Work instruction
Count how many lines in the following data hold the word "Grecia". Your answer is the number and nothing else.

Extracted information
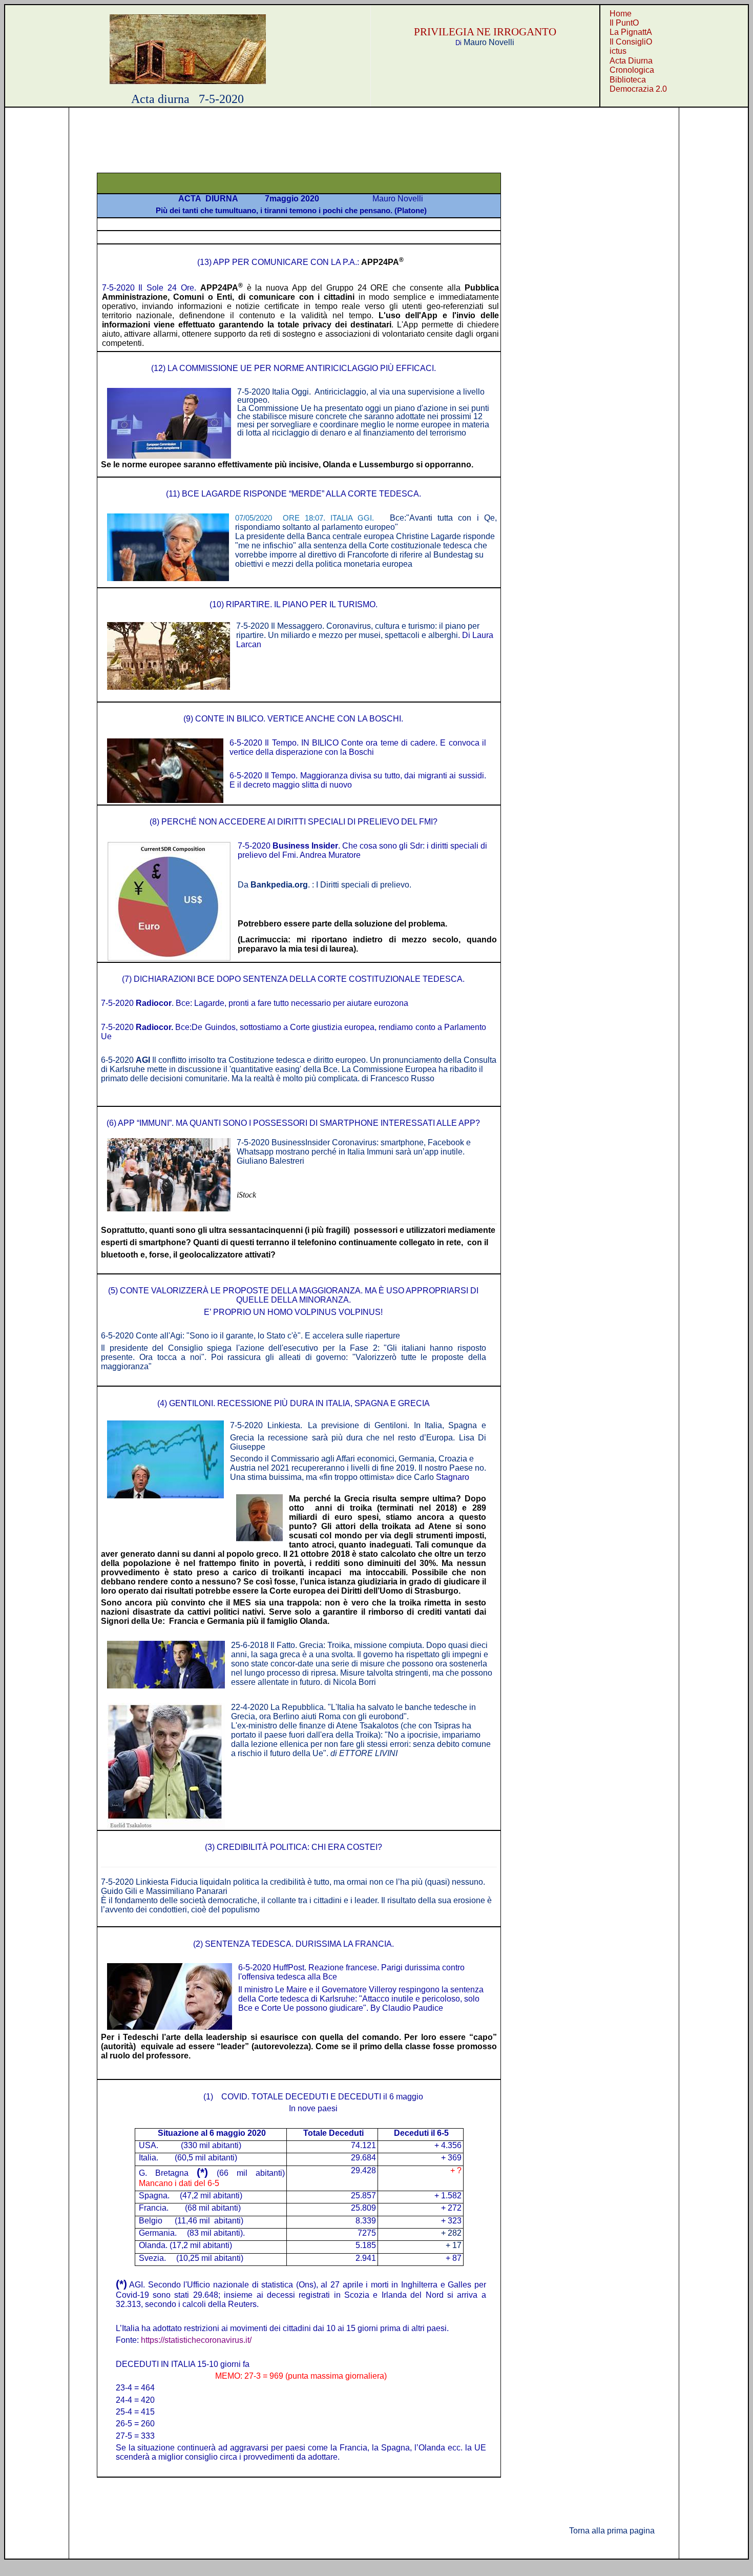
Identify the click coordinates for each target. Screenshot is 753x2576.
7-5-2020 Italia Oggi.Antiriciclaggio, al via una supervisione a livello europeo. (361, 395)
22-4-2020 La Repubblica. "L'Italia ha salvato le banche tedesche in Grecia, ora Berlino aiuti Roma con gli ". (353, 1712)
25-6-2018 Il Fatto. (361, 1663)
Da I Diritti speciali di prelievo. (325, 884)
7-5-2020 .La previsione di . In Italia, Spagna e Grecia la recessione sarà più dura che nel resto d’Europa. (358, 1436)
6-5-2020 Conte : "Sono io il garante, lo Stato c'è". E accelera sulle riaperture (250, 1335)
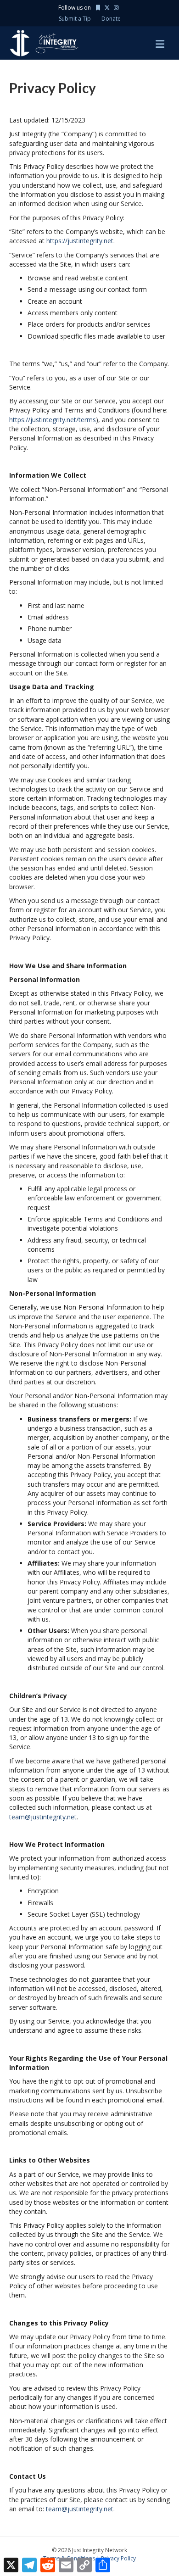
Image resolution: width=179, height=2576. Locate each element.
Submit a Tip (75, 18)
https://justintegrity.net (79, 240)
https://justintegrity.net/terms (52, 419)
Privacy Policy (118, 2558)
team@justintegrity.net (43, 1816)
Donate (111, 18)
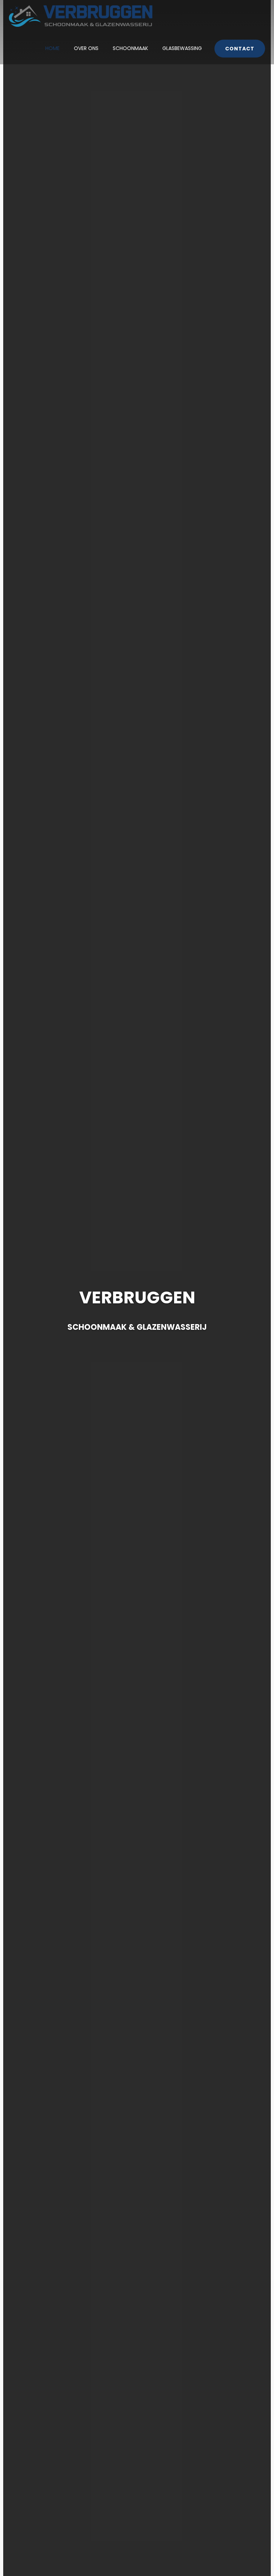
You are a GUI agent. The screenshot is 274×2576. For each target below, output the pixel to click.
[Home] (80, 16)
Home (52, 48)
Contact (239, 48)
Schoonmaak (130, 48)
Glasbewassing (182, 48)
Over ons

Task output
2